EXERCISE INSTRUCTIONS →
Could you repeat every record exactly as it appears?

────────────────────────────────────────

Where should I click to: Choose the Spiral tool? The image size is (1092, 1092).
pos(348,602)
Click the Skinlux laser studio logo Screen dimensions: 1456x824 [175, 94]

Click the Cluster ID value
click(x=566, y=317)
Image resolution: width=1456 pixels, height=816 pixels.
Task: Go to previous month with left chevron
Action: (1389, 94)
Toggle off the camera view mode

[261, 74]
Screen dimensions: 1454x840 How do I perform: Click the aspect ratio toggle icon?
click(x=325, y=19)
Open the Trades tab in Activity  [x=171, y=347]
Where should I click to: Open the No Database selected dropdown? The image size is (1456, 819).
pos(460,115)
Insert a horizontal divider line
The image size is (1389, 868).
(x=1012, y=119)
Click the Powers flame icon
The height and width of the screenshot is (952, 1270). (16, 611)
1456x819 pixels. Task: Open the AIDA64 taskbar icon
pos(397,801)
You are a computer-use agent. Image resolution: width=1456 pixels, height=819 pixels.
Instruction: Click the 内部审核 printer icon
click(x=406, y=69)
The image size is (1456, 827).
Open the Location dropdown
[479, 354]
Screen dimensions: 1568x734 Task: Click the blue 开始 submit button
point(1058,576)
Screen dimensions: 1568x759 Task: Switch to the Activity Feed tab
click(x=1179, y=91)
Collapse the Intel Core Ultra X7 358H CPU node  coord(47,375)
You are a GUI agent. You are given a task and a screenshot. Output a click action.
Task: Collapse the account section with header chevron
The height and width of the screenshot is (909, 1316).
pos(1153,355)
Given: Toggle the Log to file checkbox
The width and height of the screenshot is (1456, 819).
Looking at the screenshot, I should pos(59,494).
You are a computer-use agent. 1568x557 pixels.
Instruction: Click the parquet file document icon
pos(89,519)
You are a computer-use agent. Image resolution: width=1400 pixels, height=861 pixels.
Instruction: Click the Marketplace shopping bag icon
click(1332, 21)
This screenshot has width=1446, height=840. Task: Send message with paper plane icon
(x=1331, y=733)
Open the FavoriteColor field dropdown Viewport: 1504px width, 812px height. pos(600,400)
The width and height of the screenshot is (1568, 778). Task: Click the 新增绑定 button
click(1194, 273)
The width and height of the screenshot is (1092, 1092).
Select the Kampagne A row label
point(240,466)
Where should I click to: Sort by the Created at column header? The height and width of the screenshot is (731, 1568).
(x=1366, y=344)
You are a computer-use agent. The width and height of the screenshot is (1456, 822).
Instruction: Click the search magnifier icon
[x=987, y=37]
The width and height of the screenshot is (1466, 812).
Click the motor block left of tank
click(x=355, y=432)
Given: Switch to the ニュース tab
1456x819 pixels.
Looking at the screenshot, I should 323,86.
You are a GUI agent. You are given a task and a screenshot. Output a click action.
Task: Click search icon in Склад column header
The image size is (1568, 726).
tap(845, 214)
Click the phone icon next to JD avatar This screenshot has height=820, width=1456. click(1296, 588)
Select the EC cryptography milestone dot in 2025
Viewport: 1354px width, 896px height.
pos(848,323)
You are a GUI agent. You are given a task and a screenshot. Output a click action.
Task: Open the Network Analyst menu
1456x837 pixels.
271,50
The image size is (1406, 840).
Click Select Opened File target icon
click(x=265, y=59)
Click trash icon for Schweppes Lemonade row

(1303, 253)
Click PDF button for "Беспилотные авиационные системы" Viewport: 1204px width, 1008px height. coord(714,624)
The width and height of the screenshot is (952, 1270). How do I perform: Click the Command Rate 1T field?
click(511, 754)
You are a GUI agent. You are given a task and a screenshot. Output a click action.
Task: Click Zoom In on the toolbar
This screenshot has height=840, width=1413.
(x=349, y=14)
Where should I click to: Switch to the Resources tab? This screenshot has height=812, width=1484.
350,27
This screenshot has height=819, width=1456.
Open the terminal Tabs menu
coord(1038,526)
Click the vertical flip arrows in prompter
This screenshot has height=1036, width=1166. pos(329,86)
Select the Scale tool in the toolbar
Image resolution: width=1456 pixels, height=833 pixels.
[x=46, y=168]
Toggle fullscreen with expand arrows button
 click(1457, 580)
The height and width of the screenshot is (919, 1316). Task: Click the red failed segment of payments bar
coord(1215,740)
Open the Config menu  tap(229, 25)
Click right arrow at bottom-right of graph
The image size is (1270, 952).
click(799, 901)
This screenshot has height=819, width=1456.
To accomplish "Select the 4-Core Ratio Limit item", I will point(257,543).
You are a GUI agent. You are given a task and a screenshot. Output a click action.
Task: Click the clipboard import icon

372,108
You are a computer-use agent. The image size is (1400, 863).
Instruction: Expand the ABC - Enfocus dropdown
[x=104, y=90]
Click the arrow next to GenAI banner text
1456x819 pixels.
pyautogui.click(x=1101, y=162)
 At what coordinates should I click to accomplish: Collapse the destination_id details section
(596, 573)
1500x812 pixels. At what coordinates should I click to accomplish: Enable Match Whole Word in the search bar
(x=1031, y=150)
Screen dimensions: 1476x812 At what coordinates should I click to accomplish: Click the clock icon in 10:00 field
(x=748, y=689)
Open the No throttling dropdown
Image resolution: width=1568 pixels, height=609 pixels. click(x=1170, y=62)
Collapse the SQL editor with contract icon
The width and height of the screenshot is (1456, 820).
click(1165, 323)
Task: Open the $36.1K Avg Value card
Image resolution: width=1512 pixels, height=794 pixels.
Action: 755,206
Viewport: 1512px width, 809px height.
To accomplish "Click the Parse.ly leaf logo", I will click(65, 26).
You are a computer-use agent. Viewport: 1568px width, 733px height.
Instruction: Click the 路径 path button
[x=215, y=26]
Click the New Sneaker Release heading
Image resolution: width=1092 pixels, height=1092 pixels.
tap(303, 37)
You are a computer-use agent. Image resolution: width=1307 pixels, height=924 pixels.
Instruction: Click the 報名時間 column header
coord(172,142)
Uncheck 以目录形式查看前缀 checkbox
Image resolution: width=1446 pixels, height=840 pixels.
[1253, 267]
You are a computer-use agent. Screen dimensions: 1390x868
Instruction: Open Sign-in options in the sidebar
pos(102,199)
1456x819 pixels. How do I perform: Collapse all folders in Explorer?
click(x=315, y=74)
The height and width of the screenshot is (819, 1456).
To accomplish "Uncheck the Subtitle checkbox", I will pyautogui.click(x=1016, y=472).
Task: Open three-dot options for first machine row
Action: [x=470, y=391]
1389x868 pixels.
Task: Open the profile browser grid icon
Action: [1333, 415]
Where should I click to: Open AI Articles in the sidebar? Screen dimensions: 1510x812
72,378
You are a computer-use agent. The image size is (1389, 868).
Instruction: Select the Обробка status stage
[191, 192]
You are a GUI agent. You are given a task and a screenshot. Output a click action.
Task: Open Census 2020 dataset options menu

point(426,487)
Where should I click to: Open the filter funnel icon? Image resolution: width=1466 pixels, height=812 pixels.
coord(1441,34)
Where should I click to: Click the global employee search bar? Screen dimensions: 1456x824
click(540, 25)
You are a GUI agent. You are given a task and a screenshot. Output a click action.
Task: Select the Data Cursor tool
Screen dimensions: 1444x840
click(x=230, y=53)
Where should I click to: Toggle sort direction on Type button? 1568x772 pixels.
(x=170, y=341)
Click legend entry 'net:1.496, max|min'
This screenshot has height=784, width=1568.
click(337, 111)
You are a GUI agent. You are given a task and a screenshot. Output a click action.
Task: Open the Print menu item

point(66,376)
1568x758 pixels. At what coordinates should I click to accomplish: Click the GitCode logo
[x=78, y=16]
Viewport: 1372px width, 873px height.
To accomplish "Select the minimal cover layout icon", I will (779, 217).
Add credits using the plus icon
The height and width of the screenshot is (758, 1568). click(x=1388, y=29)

────────────────────────────────────────

ANSWER TO THIS TASK →
Where should I click to: Choose the Spiral tool? The image size is (1092, 1092).
pos(348,602)
Click the Skinlux laser studio logo Screen dimensions: 1456x824 [175, 94]

Click the Cluster ID value
click(x=566, y=317)
Image resolution: width=1456 pixels, height=816 pixels.
Task: Go to previous month with left chevron
Action: (1389, 94)
Toggle off the camera view mode

[261, 74]
Screen dimensions: 1454x840 How do I perform: Click the aspect ratio toggle icon?
click(x=325, y=19)
Open the Trades tab in Activity  [x=171, y=347]
Where should I click to: Open the No Database selected dropdown? The image size is (1456, 819).
pos(460,115)
Insert a horizontal divider line
The image size is (1389, 868).
(x=1012, y=119)
Click the Powers flame icon
The height and width of the screenshot is (952, 1270). (16, 611)
1456x819 pixels. Task: Open the AIDA64 taskbar icon
pos(397,801)
You are a computer-use agent. Image resolution: width=1456 pixels, height=819 pixels.
Instruction: Click the 内部审核 printer icon
click(x=406, y=69)
The image size is (1456, 827).
Open the Location dropdown
[479, 354]
Screen dimensions: 1568x734 Task: Click the blue 开始 submit button
point(1058,576)
Screen dimensions: 1568x759 Task: Switch to the Activity Feed tab
click(x=1179, y=91)
Collapse the Intel Core Ultra X7 358H CPU node  coord(47,375)
You are a GUI agent. You are given a task and a screenshot. Output a click action.
Task: Collapse the account section with header chevron
The height and width of the screenshot is (909, 1316).
pos(1153,355)
Given: Toggle the Log to file checkbox
The width and height of the screenshot is (1456, 819).
Looking at the screenshot, I should pos(59,494).
You are a computer-use agent. 1568x557 pixels.
Instruction: Click the parquet file document icon
pos(89,519)
You are a computer-use agent. Image resolution: width=1400 pixels, height=861 pixels.
Instruction: Click the Marketplace shopping bag icon
click(1332, 21)
This screenshot has width=1446, height=840. Task: Send message with paper plane icon
(x=1331, y=733)
Open the FavoriteColor field dropdown Viewport: 1504px width, 812px height. pos(600,400)
The width and height of the screenshot is (1568, 778). Task: Click the 新增绑定 button
click(1194, 273)
The width and height of the screenshot is (1092, 1092).
Select the Kampagne A row label
point(240,466)
Where should I click to: Sort by the Created at column header? The height and width of the screenshot is (731, 1568).
(x=1366, y=344)
You are a computer-use agent. The width and height of the screenshot is (1456, 822).
Instruction: Click the search magnifier icon
[x=987, y=37]
The width and height of the screenshot is (1466, 812).
Click the motor block left of tank
click(x=355, y=432)
Given: Switch to the ニュース tab
1456x819 pixels.
Looking at the screenshot, I should 323,86.
You are a GUI agent. You are given a task and a screenshot. Output a click action.
Task: Click search icon in Склад column header
The image size is (1568, 726).
tap(845, 214)
Click the phone icon next to JD avatar This screenshot has height=820, width=1456. click(1296, 588)
Select the EC cryptography milestone dot in 2025
Viewport: 1354px width, 896px height.
pos(848,323)
You are a GUI agent. You are given a task and a screenshot. Output a click action.
Task: Open the Network Analyst menu
1456x837 pixels.
271,50
The image size is (1406, 840).
Click Select Opened File target icon
click(x=265, y=59)
Click trash icon for Schweppes Lemonade row

(1303, 253)
Click PDF button for "Беспилотные авиационные системы" Viewport: 1204px width, 1008px height. coord(714,624)
The width and height of the screenshot is (952, 1270). How do I perform: Click the Command Rate 1T field?
click(511, 754)
You are a GUI agent. You are given a task and a screenshot. Output a click action.
Task: Click Zoom In on the toolbar
This screenshot has height=840, width=1413.
(x=349, y=14)
Where should I click to: Switch to the Resources tab? This screenshot has height=812, width=1484.
350,27
This screenshot has height=819, width=1456.
Open the terminal Tabs menu
coord(1038,526)
Click the vertical flip arrows in prompter
This screenshot has height=1036, width=1166. pos(329,86)
Select the Scale tool in the toolbar
Image resolution: width=1456 pixels, height=833 pixels.
[x=46, y=168]
Toggle fullscreen with expand arrows button
 click(1457, 580)
The height and width of the screenshot is (919, 1316). Task: Click the red failed segment of payments bar
coord(1215,740)
Open the Config menu  tap(229, 25)
Click right arrow at bottom-right of graph
The image size is (1270, 952).
click(799, 901)
This screenshot has height=819, width=1456.
To accomplish "Select the 4-Core Ratio Limit item", I will point(257,543).
You are a GUI agent. You are given a task and a screenshot. Output a click action.
Task: Click the clipboard import icon

372,108
You are a computer-use agent. The image size is (1400, 863).
Instruction: Expand the ABC - Enfocus dropdown
[x=104, y=90]
Click the arrow next to GenAI banner text
1456x819 pixels.
pyautogui.click(x=1101, y=162)
 At what coordinates should I click to accomplish: Collapse the destination_id details section
(596, 573)
1500x812 pixels. At what coordinates should I click to accomplish: Enable Match Whole Word in the search bar
(x=1031, y=150)
Screen dimensions: 1476x812 At what coordinates should I click to accomplish: Click the clock icon in 10:00 field
(x=748, y=689)
Open the No throttling dropdown
Image resolution: width=1568 pixels, height=609 pixels. click(x=1170, y=62)
Collapse the SQL editor with contract icon
The width and height of the screenshot is (1456, 820).
click(1165, 323)
Task: Open the $36.1K Avg Value card
Image resolution: width=1512 pixels, height=794 pixels.
Action: 755,206
Viewport: 1512px width, 809px height.
To accomplish "Click the Parse.ly leaf logo", I will click(65, 26).
You are a computer-use agent. Viewport: 1568px width, 733px height.
Instruction: Click the 路径 path button
[x=215, y=26]
Click the New Sneaker Release heading
Image resolution: width=1092 pixels, height=1092 pixels.
tap(303, 37)
You are a computer-use agent. Image resolution: width=1307 pixels, height=924 pixels.
Instruction: Click the 報名時間 column header
coord(172,142)
Uncheck 以目录形式查看前缀 checkbox
Image resolution: width=1446 pixels, height=840 pixels.
[1253, 267]
You are a computer-use agent. Screen dimensions: 1390x868
Instruction: Open Sign-in options in the sidebar
pos(102,199)
1456x819 pixels. How do I perform: Collapse all folders in Explorer?
click(x=315, y=74)
The height and width of the screenshot is (819, 1456).
To accomplish "Uncheck the Subtitle checkbox", I will pyautogui.click(x=1016, y=472).
Task: Open three-dot options for first machine row
Action: [x=470, y=391]
1389x868 pixels.
Task: Open the profile browser grid icon
Action: [1333, 415]
Where should I click to: Open AI Articles in the sidebar? Screen dimensions: 1510x812
72,378
You are a computer-use agent. The image size is (1389, 868).
Instruction: Select the Обробка status stage
[191, 192]
You are a GUI agent. You are given a task and a screenshot. Output a click action.
Task: Open Census 2020 dataset options menu

point(426,487)
Where should I click to: Open the filter funnel icon? Image resolution: width=1466 pixels, height=812 pixels.
coord(1441,34)
Where should I click to: Click the global employee search bar? Screen dimensions: 1456x824
click(540, 25)
You are a GUI agent. You are given a task and a screenshot. Output a click action.
Task: Select the Data Cursor tool
Screen dimensions: 1444x840
click(x=230, y=53)
Where should I click to: Toggle sort direction on Type button? 1568x772 pixels.
(x=170, y=341)
Click legend entry 'net:1.496, max|min'
This screenshot has height=784, width=1568.
click(337, 111)
You are a GUI agent. You are given a task and a screenshot. Output a click action.
Task: Open the Print menu item

point(66,376)
1568x758 pixels. At what coordinates should I click to accomplish: Click the GitCode logo
[x=78, y=16]
Viewport: 1372px width, 873px height.
To accomplish "Select the minimal cover layout icon", I will (779, 217).
Add credits using the plus icon
The height and width of the screenshot is (758, 1568). click(x=1388, y=29)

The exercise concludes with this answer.